Collection entries:
_ _ _ _ _ _ _
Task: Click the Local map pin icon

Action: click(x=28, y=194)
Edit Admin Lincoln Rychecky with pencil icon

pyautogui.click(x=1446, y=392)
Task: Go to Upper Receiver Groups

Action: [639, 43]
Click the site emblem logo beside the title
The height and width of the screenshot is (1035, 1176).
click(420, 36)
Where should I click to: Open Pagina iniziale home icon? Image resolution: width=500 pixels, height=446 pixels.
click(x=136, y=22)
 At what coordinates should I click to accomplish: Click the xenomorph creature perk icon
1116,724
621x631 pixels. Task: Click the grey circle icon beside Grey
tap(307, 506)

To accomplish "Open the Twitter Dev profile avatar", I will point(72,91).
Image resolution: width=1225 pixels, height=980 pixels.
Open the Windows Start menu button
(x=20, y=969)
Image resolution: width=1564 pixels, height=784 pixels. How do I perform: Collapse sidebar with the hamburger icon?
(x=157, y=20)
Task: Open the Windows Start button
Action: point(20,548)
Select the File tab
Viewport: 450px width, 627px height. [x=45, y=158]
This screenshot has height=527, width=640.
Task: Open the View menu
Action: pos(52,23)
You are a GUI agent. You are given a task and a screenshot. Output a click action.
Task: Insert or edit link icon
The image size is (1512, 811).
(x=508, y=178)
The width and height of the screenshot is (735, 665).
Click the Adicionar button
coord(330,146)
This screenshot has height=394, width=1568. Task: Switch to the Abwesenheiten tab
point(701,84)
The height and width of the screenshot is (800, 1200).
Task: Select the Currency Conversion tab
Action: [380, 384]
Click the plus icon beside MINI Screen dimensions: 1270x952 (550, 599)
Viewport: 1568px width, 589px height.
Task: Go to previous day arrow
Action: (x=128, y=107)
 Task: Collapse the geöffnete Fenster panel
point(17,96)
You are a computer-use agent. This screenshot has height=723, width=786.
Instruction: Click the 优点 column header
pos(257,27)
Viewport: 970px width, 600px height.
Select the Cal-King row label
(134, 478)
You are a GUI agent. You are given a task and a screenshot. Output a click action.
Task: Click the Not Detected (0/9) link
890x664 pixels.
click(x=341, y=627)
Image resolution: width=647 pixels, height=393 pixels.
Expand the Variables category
_ _ _ _ _ _ _
[What you should do]
The answer must be a verbatim transcription of all the entries.

[Result]
Task: Click the Local map pin icon

Action: click(x=28, y=194)
Edit Admin Lincoln Rychecky with pencil icon

pyautogui.click(x=1446, y=392)
Task: Go to Upper Receiver Groups

Action: [639, 43]
Click the site emblem logo beside the title
The height and width of the screenshot is (1035, 1176).
click(420, 36)
Where should I click to: Open Pagina iniziale home icon? Image resolution: width=500 pixels, height=446 pixels.
click(x=136, y=22)
 At what coordinates should I click to accomplish: Click the xenomorph creature perk icon
1116,724
621x631 pixels. Task: Click the grey circle icon beside Grey
tap(307, 506)

To accomplish "Open the Twitter Dev profile avatar", I will point(72,91).
Image resolution: width=1225 pixels, height=980 pixels.
Open the Windows Start menu button
(x=20, y=969)
Image resolution: width=1564 pixels, height=784 pixels. How do I perform: Collapse sidebar with the hamburger icon?
(x=157, y=20)
Task: Open the Windows Start button
Action: point(20,548)
Select the File tab
Viewport: 450px width, 627px height. [x=45, y=158]
This screenshot has height=527, width=640.
Task: Open the View menu
Action: pos(52,23)
You are a GUI agent. You are given a task and a screenshot. Output a click action.
Task: Insert or edit link icon
The image size is (1512, 811).
(x=508, y=178)
The width and height of the screenshot is (735, 665).
Click the Adicionar button
coord(330,146)
This screenshot has height=394, width=1568. Task: Switch to the Abwesenheiten tab
point(701,84)
The height and width of the screenshot is (800, 1200).
Task: Select the Currency Conversion tab
Action: [380, 384]
Click the plus icon beside MINI Screen dimensions: 1270x952 (550, 599)
Viewport: 1568px width, 589px height.
Task: Go to previous day arrow
Action: (x=128, y=107)
 Task: Collapse the geöffnete Fenster panel
point(17,96)
You are a computer-use agent. This screenshot has height=723, width=786.
Instruction: Click the 优点 column header
pos(257,27)
Viewport: 970px width, 600px height.
Select the Cal-King row label
(134, 478)
You are a GUI agent. You are given a task and a screenshot. Output a click action.
Task: Click the Not Detected (0/9) link
890x664 pixels.
click(x=341, y=627)
Image resolution: width=647 pixels, height=393 pixels.
Expand the Variables category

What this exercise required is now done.